ABOUT THIS EXERCISE:
What follows is a set of records. Repeat every one of them exactly.
--- GIVEN DATA Enclosed Below ---
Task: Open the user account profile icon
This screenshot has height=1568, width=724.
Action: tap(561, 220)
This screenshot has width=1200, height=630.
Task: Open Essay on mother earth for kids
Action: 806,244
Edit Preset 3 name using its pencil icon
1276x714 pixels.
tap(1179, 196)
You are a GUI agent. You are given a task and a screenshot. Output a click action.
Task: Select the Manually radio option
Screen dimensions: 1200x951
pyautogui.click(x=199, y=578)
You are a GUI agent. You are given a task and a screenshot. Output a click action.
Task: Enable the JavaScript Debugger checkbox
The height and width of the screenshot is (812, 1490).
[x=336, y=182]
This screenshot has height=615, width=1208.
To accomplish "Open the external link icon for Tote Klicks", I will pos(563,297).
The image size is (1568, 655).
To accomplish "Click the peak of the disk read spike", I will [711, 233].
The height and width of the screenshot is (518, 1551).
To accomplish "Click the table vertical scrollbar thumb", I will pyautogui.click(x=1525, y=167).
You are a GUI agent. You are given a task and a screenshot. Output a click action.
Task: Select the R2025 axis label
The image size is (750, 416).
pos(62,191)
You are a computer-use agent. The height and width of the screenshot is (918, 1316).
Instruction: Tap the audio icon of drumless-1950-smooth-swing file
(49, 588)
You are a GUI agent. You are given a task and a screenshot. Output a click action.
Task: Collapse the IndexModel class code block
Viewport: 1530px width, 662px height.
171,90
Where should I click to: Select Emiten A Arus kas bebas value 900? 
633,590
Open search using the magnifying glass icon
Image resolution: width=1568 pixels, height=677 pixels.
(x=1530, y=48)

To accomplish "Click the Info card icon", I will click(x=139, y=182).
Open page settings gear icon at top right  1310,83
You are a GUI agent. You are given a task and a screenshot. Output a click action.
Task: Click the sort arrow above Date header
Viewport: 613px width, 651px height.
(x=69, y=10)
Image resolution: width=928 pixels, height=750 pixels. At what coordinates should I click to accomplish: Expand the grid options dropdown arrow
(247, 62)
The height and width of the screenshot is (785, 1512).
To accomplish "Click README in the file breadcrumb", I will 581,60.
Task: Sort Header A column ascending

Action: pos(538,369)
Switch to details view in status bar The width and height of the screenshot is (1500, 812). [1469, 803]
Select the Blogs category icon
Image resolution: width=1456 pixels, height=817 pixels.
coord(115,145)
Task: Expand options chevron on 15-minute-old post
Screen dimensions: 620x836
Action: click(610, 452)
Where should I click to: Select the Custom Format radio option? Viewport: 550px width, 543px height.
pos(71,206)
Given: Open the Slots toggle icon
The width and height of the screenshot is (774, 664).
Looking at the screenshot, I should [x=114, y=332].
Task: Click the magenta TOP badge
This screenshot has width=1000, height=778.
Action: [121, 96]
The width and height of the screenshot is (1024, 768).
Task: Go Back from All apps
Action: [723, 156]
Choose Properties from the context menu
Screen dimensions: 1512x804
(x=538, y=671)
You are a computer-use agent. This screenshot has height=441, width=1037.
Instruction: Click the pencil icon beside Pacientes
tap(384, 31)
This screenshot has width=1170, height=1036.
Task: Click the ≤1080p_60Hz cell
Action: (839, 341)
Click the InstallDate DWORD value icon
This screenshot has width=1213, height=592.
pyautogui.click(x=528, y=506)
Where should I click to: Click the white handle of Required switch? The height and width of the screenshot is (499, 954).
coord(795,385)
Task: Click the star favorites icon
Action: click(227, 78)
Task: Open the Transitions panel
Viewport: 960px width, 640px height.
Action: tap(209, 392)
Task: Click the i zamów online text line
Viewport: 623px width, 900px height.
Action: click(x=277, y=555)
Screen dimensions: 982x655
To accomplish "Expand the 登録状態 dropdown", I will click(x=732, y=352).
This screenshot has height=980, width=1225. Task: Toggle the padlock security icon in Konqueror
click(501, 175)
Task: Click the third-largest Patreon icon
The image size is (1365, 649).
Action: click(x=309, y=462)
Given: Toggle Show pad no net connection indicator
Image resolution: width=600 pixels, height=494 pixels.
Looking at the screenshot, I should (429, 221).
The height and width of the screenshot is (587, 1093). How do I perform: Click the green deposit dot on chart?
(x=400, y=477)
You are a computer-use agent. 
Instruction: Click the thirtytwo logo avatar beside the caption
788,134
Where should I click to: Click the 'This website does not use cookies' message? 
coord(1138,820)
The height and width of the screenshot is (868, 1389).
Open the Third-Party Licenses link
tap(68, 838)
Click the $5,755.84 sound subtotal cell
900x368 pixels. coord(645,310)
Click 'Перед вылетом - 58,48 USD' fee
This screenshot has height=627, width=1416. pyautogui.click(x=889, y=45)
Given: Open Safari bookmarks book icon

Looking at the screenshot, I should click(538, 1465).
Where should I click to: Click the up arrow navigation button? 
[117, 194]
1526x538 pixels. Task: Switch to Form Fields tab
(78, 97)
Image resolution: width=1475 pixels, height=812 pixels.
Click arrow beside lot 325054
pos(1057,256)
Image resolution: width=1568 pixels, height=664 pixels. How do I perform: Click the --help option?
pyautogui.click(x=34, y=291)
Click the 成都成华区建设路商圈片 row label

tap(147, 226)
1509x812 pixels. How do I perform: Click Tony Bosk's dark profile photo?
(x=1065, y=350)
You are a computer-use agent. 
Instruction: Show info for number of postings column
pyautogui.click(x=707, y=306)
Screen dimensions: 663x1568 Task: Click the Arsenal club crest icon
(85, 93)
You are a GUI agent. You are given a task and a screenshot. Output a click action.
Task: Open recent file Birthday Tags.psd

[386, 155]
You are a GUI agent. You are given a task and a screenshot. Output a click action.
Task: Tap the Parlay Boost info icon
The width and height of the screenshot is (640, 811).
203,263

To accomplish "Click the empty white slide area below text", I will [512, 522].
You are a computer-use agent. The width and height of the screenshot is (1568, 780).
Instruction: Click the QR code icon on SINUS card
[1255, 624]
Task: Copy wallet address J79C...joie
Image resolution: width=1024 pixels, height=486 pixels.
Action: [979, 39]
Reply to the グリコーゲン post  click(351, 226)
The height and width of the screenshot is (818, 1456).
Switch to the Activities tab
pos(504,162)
--- End of Enclosed GIVEN DATA ---
EXERCISE ANSWER:
Task: Open the user account profile icon
This screenshot has height=1568, width=724.
Action: tap(561, 220)
This screenshot has width=1200, height=630.
Task: Open Essay on mother earth for kids
Action: 806,244
Edit Preset 3 name using its pencil icon
1276x714 pixels.
tap(1179, 196)
You are a GUI agent. You are given a task and a screenshot. Output a click action.
Task: Select the Manually radio option
Screen dimensions: 1200x951
pyautogui.click(x=199, y=578)
You are a GUI agent. You are given a task and a screenshot. Output a click action.
Task: Enable the JavaScript Debugger checkbox
The height and width of the screenshot is (812, 1490).
[x=336, y=182]
This screenshot has height=615, width=1208.
To accomplish "Open the external link icon for Tote Klicks", I will pos(563,297).
The image size is (1568, 655).
To accomplish "Click the peak of the disk read spike", I will [711, 233].
The height and width of the screenshot is (518, 1551).
To accomplish "Click the table vertical scrollbar thumb", I will pyautogui.click(x=1525, y=167).
You are a GUI agent. You are given a task and a screenshot. Output a click action.
Task: Select the R2025 axis label
The image size is (750, 416).
pos(62,191)
You are a computer-use agent. The height and width of the screenshot is (918, 1316).
Instruction: Tap the audio icon of drumless-1950-smooth-swing file
(49, 588)
You are a GUI agent. You are given a task and a screenshot. Output a click action.
Task: Collapse the IndexModel class code block
Viewport: 1530px width, 662px height.
171,90
Where should I click to: Select Emiten A Arus kas bebas value 900? 
633,590
Open search using the magnifying glass icon
Image resolution: width=1568 pixels, height=677 pixels.
(x=1530, y=48)

To accomplish "Click the Info card icon", I will click(x=139, y=182).
Open page settings gear icon at top right  1310,83
You are a GUI agent. You are given a task and a screenshot. Output a click action.
Task: Click the sort arrow above Date header
Viewport: 613px width, 651px height.
(x=69, y=10)
Image resolution: width=928 pixels, height=750 pixels. At what coordinates should I click to accomplish: Expand the grid options dropdown arrow
(247, 62)
The height and width of the screenshot is (785, 1512).
To accomplish "Click README in the file breadcrumb", I will 581,60.
Task: Sort Header A column ascending

Action: pos(538,369)
Switch to details view in status bar The width and height of the screenshot is (1500, 812). [1469, 803]
Select the Blogs category icon
Image resolution: width=1456 pixels, height=817 pixels.
coord(115,145)
Task: Expand options chevron on 15-minute-old post
Screen dimensions: 620x836
Action: click(610, 452)
Where should I click to: Select the Custom Format radio option? Viewport: 550px width, 543px height.
pos(71,206)
Given: Open the Slots toggle icon
The width and height of the screenshot is (774, 664).
Looking at the screenshot, I should [x=114, y=332].
Task: Click the magenta TOP badge
This screenshot has width=1000, height=778.
Action: [121, 96]
The width and height of the screenshot is (1024, 768).
Task: Go Back from All apps
Action: [723, 156]
Choose Properties from the context menu
Screen dimensions: 1512x804
(x=538, y=671)
You are a computer-use agent. This screenshot has height=441, width=1037.
Instruction: Click the pencil icon beside Pacientes
tap(384, 31)
This screenshot has width=1170, height=1036.
Task: Click the ≤1080p_60Hz cell
Action: (839, 341)
Click the InstallDate DWORD value icon
This screenshot has width=1213, height=592.
pyautogui.click(x=528, y=506)
Where should I click to: Click the white handle of Required switch? The height and width of the screenshot is (499, 954).
coord(795,385)
Task: Click the star favorites icon
Action: click(227, 78)
Task: Open the Transitions panel
Viewport: 960px width, 640px height.
Action: tap(209, 392)
Task: Click the i zamów online text line
Viewport: 623px width, 900px height.
Action: click(x=277, y=555)
Screen dimensions: 982x655
To accomplish "Expand the 登録状態 dropdown", I will click(x=732, y=352).
This screenshot has height=980, width=1225. Task: Toggle the padlock security icon in Konqueror
click(501, 175)
Task: Click the third-largest Patreon icon
The image size is (1365, 649).
Action: click(x=309, y=462)
Given: Toggle Show pad no net connection indicator
Image resolution: width=600 pixels, height=494 pixels.
Looking at the screenshot, I should (429, 221).
The height and width of the screenshot is (587, 1093). How do I perform: Click the green deposit dot on chart?
(x=400, y=477)
You are a computer-use agent. 
Instruction: Click the thirtytwo logo avatar beside the caption
788,134
Where should I click to: Click the 'This website does not use cookies' message? 
coord(1138,820)
The height and width of the screenshot is (868, 1389).
Open the Third-Party Licenses link
tap(68, 838)
Click the $5,755.84 sound subtotal cell
900x368 pixels. coord(645,310)
Click 'Перед вылетом - 58,48 USD' fee
This screenshot has height=627, width=1416. pyautogui.click(x=889, y=45)
Given: Open Safari bookmarks book icon

Looking at the screenshot, I should click(538, 1465).
Where should I click to: Click the up arrow navigation button? 
[117, 194]
1526x538 pixels. Task: Switch to Form Fields tab
(78, 97)
Image resolution: width=1475 pixels, height=812 pixels.
Click arrow beside lot 325054
pos(1057,256)
Image resolution: width=1568 pixels, height=664 pixels. How do I perform: Click the --help option?
pyautogui.click(x=34, y=291)
Click the 成都成华区建设路商圈片 row label

tap(147, 226)
1509x812 pixels. How do I perform: Click Tony Bosk's dark profile photo?
(x=1065, y=350)
You are a computer-use agent. 
Instruction: Show info for number of postings column
pyautogui.click(x=707, y=306)
Screen dimensions: 663x1568 Task: Click the Arsenal club crest icon
(85, 93)
You are a GUI agent. You are given a task and a screenshot. Output a click action.
Task: Open recent file Birthday Tags.psd

[386, 155]
You are a GUI agent. You are given a task and a screenshot. Output a click action.
Task: Tap the Parlay Boost info icon
The width and height of the screenshot is (640, 811).
203,263

To accomplish "Click the empty white slide area below text", I will [512, 522].
You are a computer-use agent. The width and height of the screenshot is (1568, 780).
Instruction: Click the QR code icon on SINUS card
[1255, 624]
Task: Copy wallet address J79C...joie
Image resolution: width=1024 pixels, height=486 pixels.
Action: [979, 39]
Reply to the グリコーゲン post  click(351, 226)
The height and width of the screenshot is (818, 1456).
Switch to the Activities tab
pos(504,162)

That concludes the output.